[Theory] Comparative Family Law-1


In this and following blogs, I would explore the family law with a comparative and theoretical perspective.

Family law is important as well as law related to economic activities. There would be no agreed definition of what ‘family’ and ‘family law’ are. It would be quite difficult to unify all business laws, let alone family law. Indeed, I do not think it (unifying family law) has to be done. However, everyone probably would agree that no one is an island. Some of the purposes of (modern) family law would be common; ensuring no one is left alone in society and everyone should be treated with fairness, transparency and respect. No family law in the world would be perfect. To create a better law and society, we all need to be working together, sharing and learning from each other.

Similarity and Differences in Family Law

There are many writings on family law; however, there is not really much about Japanese family law in English. Most Japanese scholars write their papers in Japanese. Japanese courts write their judgements in Japanese. They are rarely translated into English or other languages. Some overseas comments on Japanese law sometimes include some misleading ones. This is one of the reasons that I would write this blog in English. In fact, in my view, as with family law in different jurisdictions, Japanese family law can also be referred to as a positive example in some respects.

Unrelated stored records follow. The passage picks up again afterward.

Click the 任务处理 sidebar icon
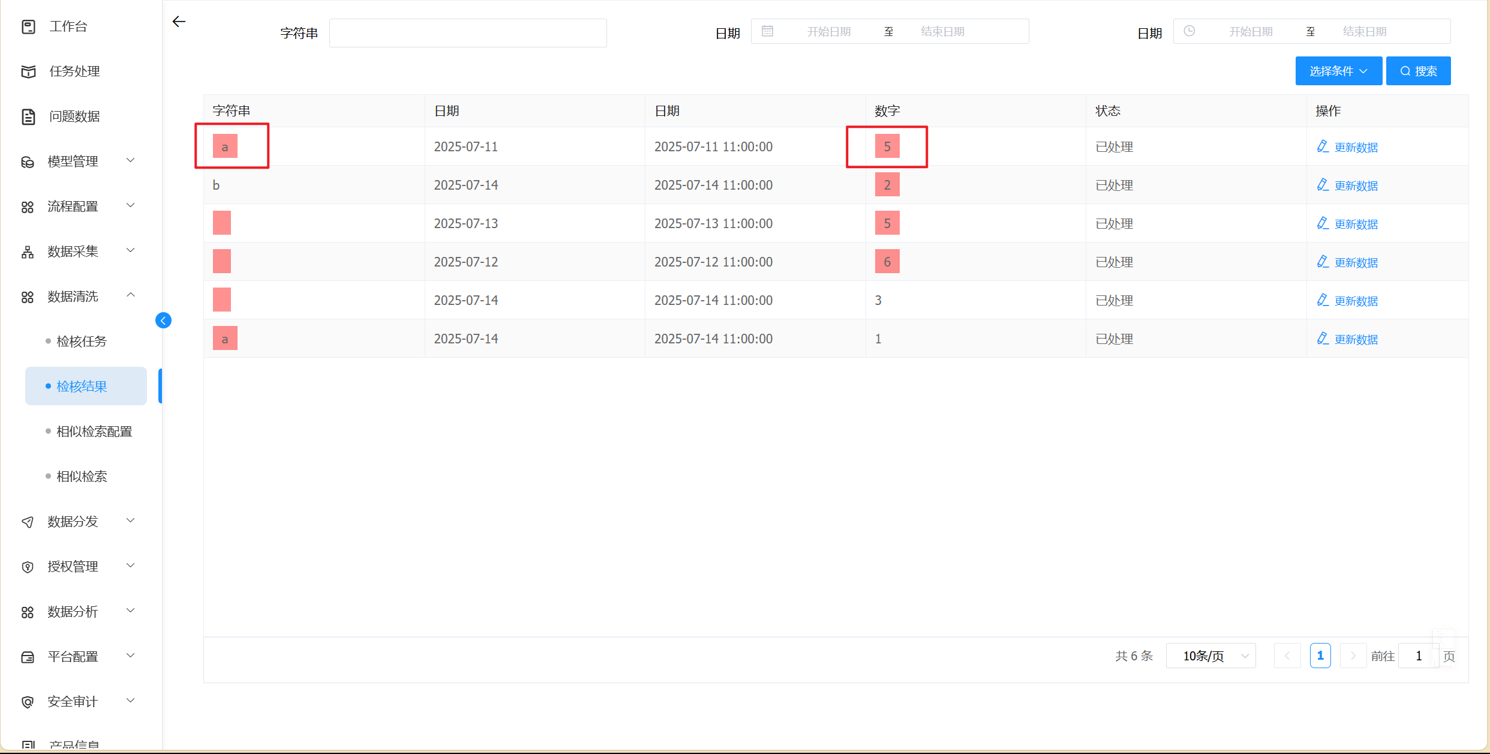Image resolution: width=1490 pixels, height=754 pixels. [x=28, y=71]
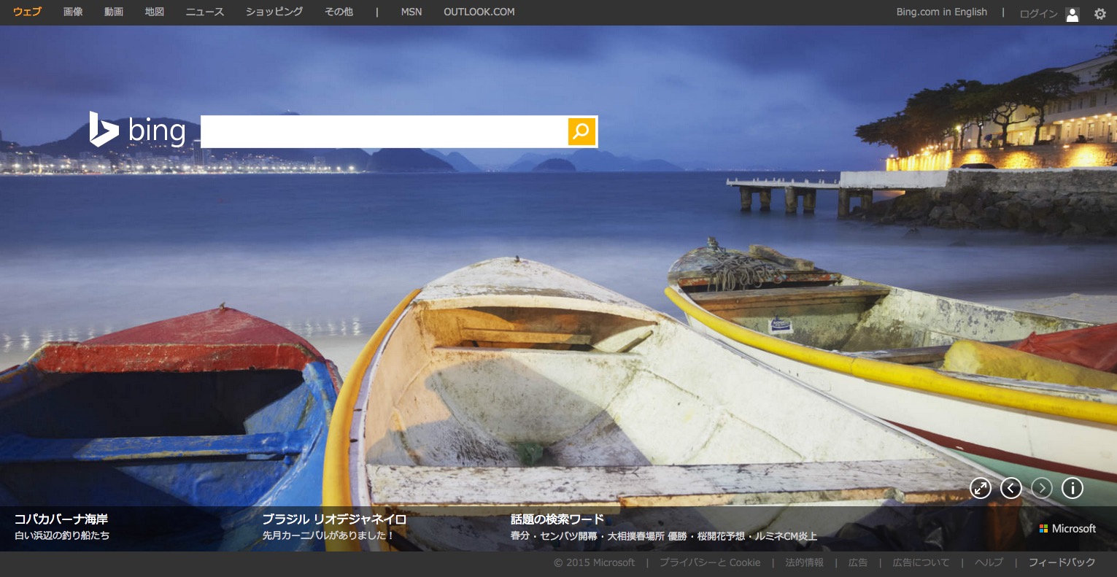Switch to 画像 (Images) tab
Viewport: 1117px width, 577px height.
pyautogui.click(x=73, y=12)
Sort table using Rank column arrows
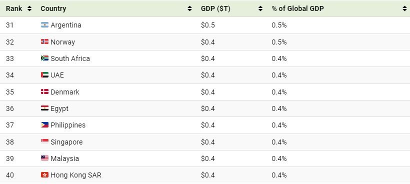The height and width of the screenshot is (184, 410). tap(30, 9)
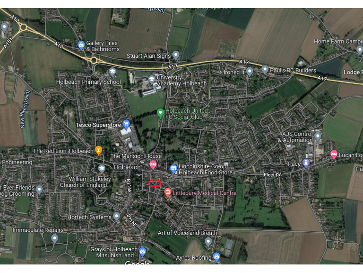The width and height of the screenshot is (363, 273).
Task: Select the Ayres Roofing shop marker
Action: tap(216, 257)
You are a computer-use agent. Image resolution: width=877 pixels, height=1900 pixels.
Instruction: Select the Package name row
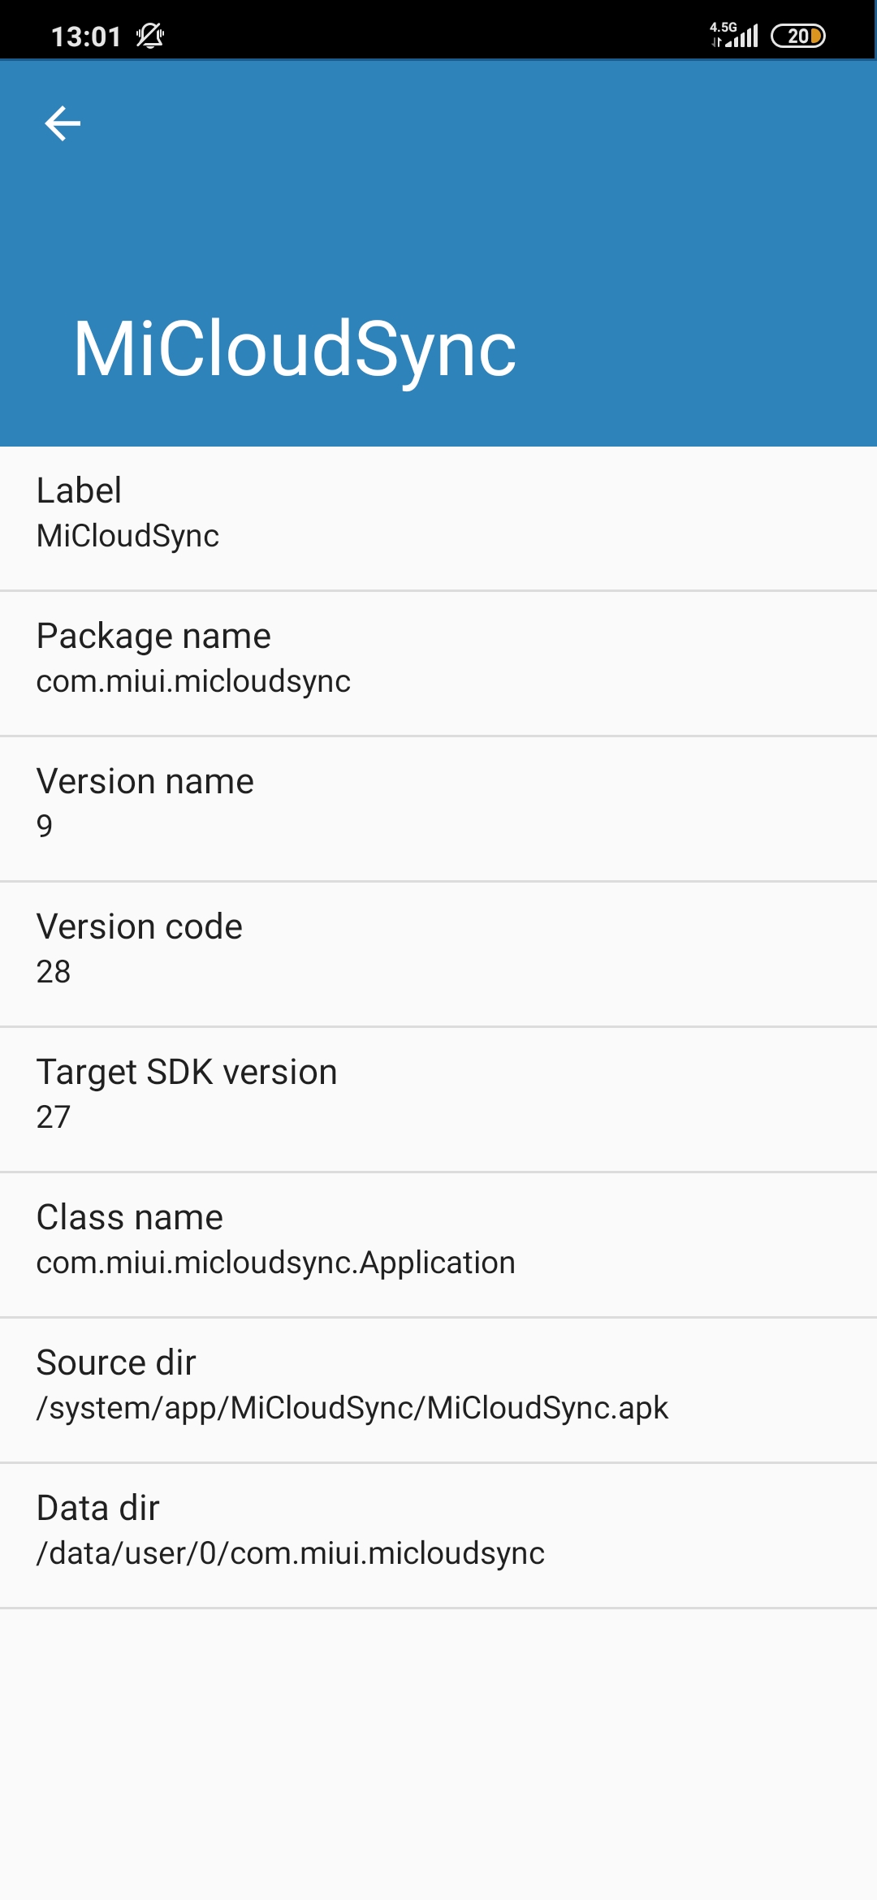tap(439, 664)
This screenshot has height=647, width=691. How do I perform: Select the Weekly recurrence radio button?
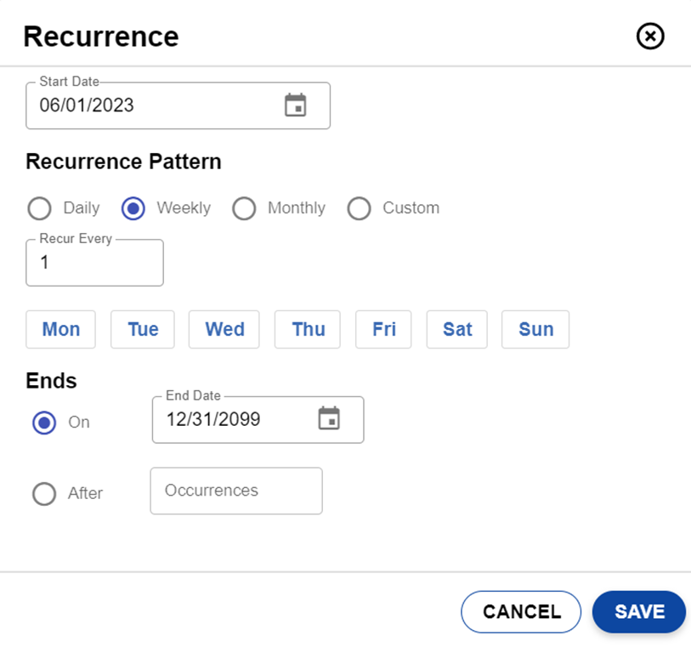coord(133,208)
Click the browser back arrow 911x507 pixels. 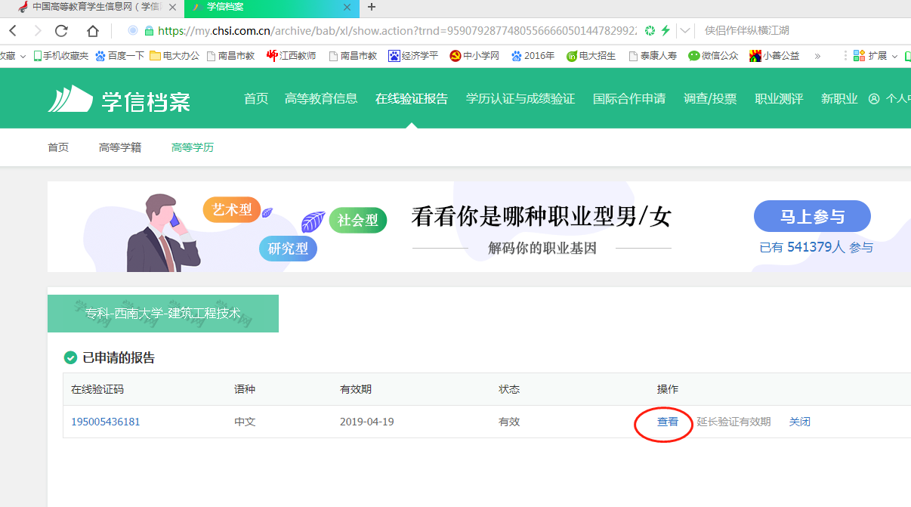[x=13, y=31]
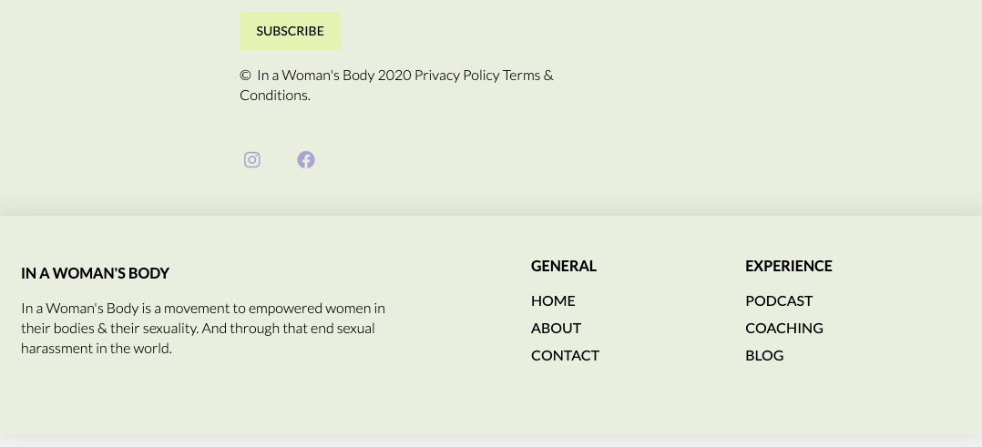The width and height of the screenshot is (982, 447).
Task: Open the Contact footer link
Action: tap(565, 356)
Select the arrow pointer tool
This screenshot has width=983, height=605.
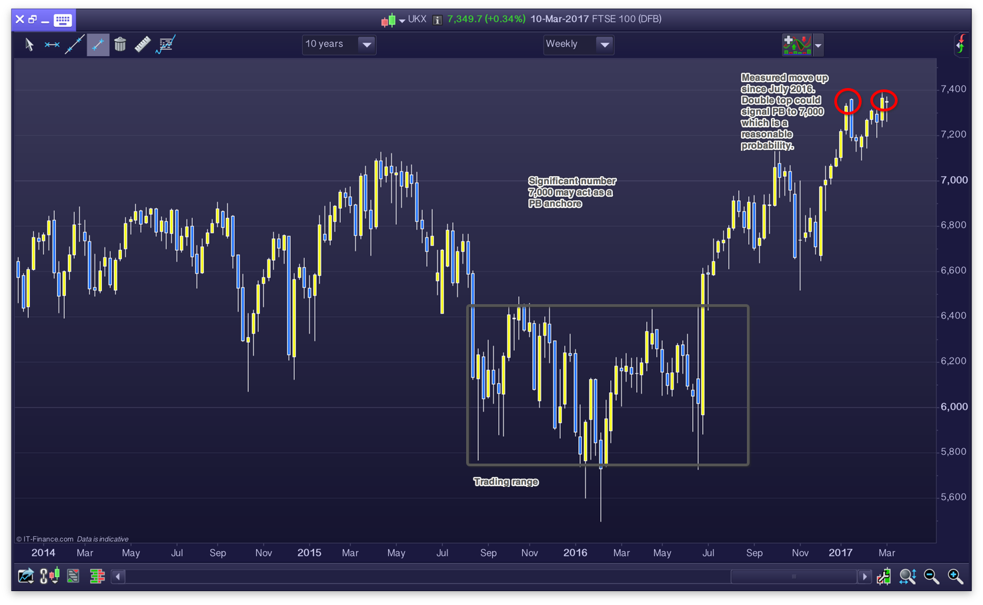(29, 45)
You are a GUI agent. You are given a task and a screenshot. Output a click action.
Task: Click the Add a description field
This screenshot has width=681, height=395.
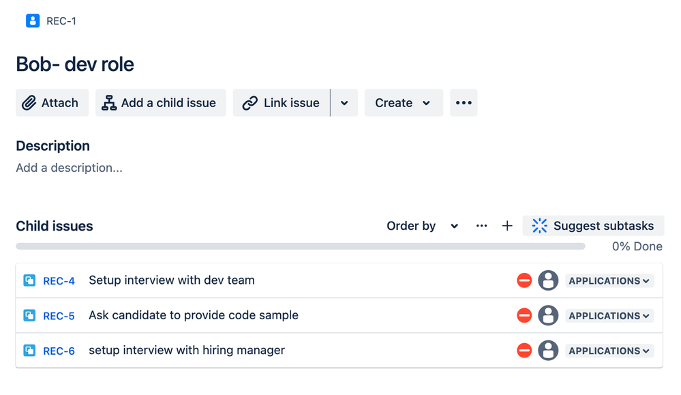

Some might expect that family law in different countries would have little in common. It would be not correct. There are some (many) similarities particularly in fundamental principles in many aspects, although there are some differences in their interpretation. One of the examples is what a principle in child disputes in Japan, England and Wales and Australia is;

  • The ‘child’s interests’ shall be considered with ‘the highest priority’. (Civil Code Article 766 para1 [Japan])
  • The ‘child’s welfare’ shall be ‘the court’s paramount consideration’. (Children Act 1989 Section 1 [England and Wales])
  • A court must regard the ‘best interests of the child’ as the ‘paramount consideration’. (Family Law Act 1975 60CA [Australia])

Traditionally, the child’s (best) interests and the child’s welfare seem to have usually been used interchangeably. The meanings of these terms – ‘child’s interests’, ‘welfare’, ‘highest priority’ and ‘paramount consideration’ – are not necessarily clear.

While I am not a specialist of English and Australian law, English courts, for example, seem to have interpreted this principle (the child’s welfare) in an individualistic way, meaning all factors including the interests of parents can be taken into account ‘in so far as they bear on the welfare of the child’ (eg Re P (Contact: Supervision) [1996] 2 FLR 314). Whilst this approach looks very child-centred, this interpretation has led to some problematic decisions at courts in, for example, child contact disputes which involve domestic violence (in most cases against women). A good example would be Re A (Supervised Contact Order: Assessment of Impact of Domestic Violence) [2015] EWCA Civ 486, in which a multiple rapist (father) was permitted to have supervised contact with the daughter (then 3 years) of his victim (mother). Although I suppose most cases in England have been dealt with properly, this kind of problematic decision under the principle is one of the main reasons that the alternative approach such as ‘relational welfare approach’ by Prof Herring has been proposed in England.

On the other hand, how ‘child’s interests’ and ‘highest priority’ have been interpreted by Japanese courts seems not necessarily clear. Here I would point out that in child contact disputes, for example, Japanese courts have usually used the presumption in favour of contact since around 1960s (Tokyo Family Court, 12 Dec 1964, Kagetsu 17-4-55). They also sometimes too much emphasise the rights of children to contact with the non-residential parent. I have been criticising such a courts’ attitude including the presumption above. It would be fair to say, however, some Japanese courts have clearly mentioned the importance of the good circumstances or relationships in a family as a crucial element to promote the child’s welfare in a specific case. More details on Japanese law will be explored further in the following blogs.